■ **Extrait**:
────────────────────
Série : Compréhension
du consommateur
Au long des
articles précédents, nous avons vu que les entreprises performantes sont foncièrement
centrées sur le client ; elles sont à l’écoute de ses desiderata et s’efforcent
de comprendre son comportement. « Le client est roi », dit l’adage bien connu… mais que veut le roi ? L’incapacité des managers à appréhender la
façon d’agir de
leur cible explique en partie l’échec de leurs
stratégies. Il s’agit non pas de
trouver des clients pour ses produits, mais de trouver des produits pour ses clients.
Il y a
donc lieu de saisir sans équivoque la relation entre la compréhension du
comportement d'achat et l'action marketing. (1)
────────────────────
■ **Consigne 1**:
Recopiez le texte sur la compréhension du consommateur entre « Série : Compréhension » et « pour ses clients. », bornes incluses, en substituant « dirigeants » à « managers ».
■ **Consigne 2**:
Relevez chaque verbe à l'infinitif employé dans le texte sur la compréhension du consommateur, en ne citant qu'une fois un verbe qui revient.
■ **Consigne 3**:
Reprenez la rédaction du texte sur la compréhension du consommateur là où il s'interrompt.

■ **Données recueillies**:
────────────────────
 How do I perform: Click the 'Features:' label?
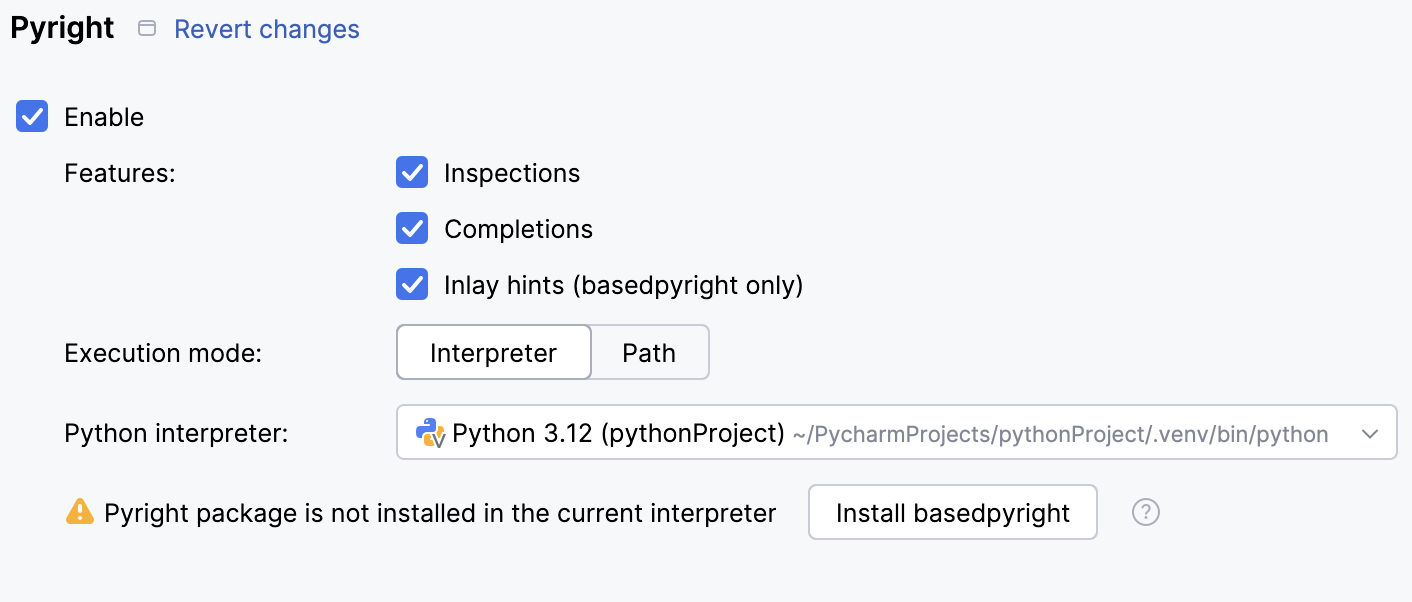(120, 173)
────────────────────
■ **Réponse attendue 1**:
Série : Compréhension
du consommateur
Au long des
articles précédents, nous avons vu que les entreprises performantes sont foncièrement
centrées sur le client ; elles sont à l’écoute de ses desiderata et s’efforcent
de comprendre son comportement. « Le client est roi », dit l’adage bien connu… mais que veut le roi ? L’incapacité des dirigeants à appréhender la
façon d’agir de
leur cible explique en partie l’échec de leurs
stratégies. Il s’agit non pas de
trouver des clients pour ses produits, mais de trouver des produits pour ses clients.

■ **Réponse attendue 2**:
comprendre, appréhender, agir, trouver, saisir

■ **Réponse attendue 3**:
Un point de passage
impératif
Au Maroc, le marché
s'accroît tous les ans d’environ 750.000 personnes. Les Marocains aujourd’hui consomment
plus, mais aussi d’une manière différente. Naguère, ils achetaient du chocolat
pour l'offrir ; actuellement, et de plus en plus, ils l'achètent pour leur
propre consommation. L'extension de la grande surface a bouleversé les manières
de vivre. Certaines dépenses ont pris une place importante dans le budget des
ménages (santé, logement), tandis que d’autres ont vu leur part reculer
(alimentation)… Avant d'agir sur un marché, il est indispensable de le
comprendre, c'est-à-dire de comprendre la façon dont les consommateurs se
conduisent et comment leurs dispositions d’esprit évoluent au cours du temps. Il
en est ainsi lorsqu’on cherche à lancer un nouveau produit, à réhabiliter une
marque dévalorisée, à augmenter sa part de marché, à ouvrir un point de vente, à
lancer un spot à la télévision, etc. Il y eut une époque où une équipe
commerciale pouvait se faire une idée claire de sa clientèle à travers son
expérience directe de vente. De nos jours, la croissance des marchés comme
celle des entreprises a accentué la distance séparant les producteurs de leurs
clients. Pour autant, aller au-devant du client pour bien l’identifier, l’écouter,
se rendre compte de ses exigences est une nécessité absolue ; c’est le
meilleur levier de progrès. Le praticien du marketing se doit d’être proche
intellectuellement et physiquement de sa clientèle cible.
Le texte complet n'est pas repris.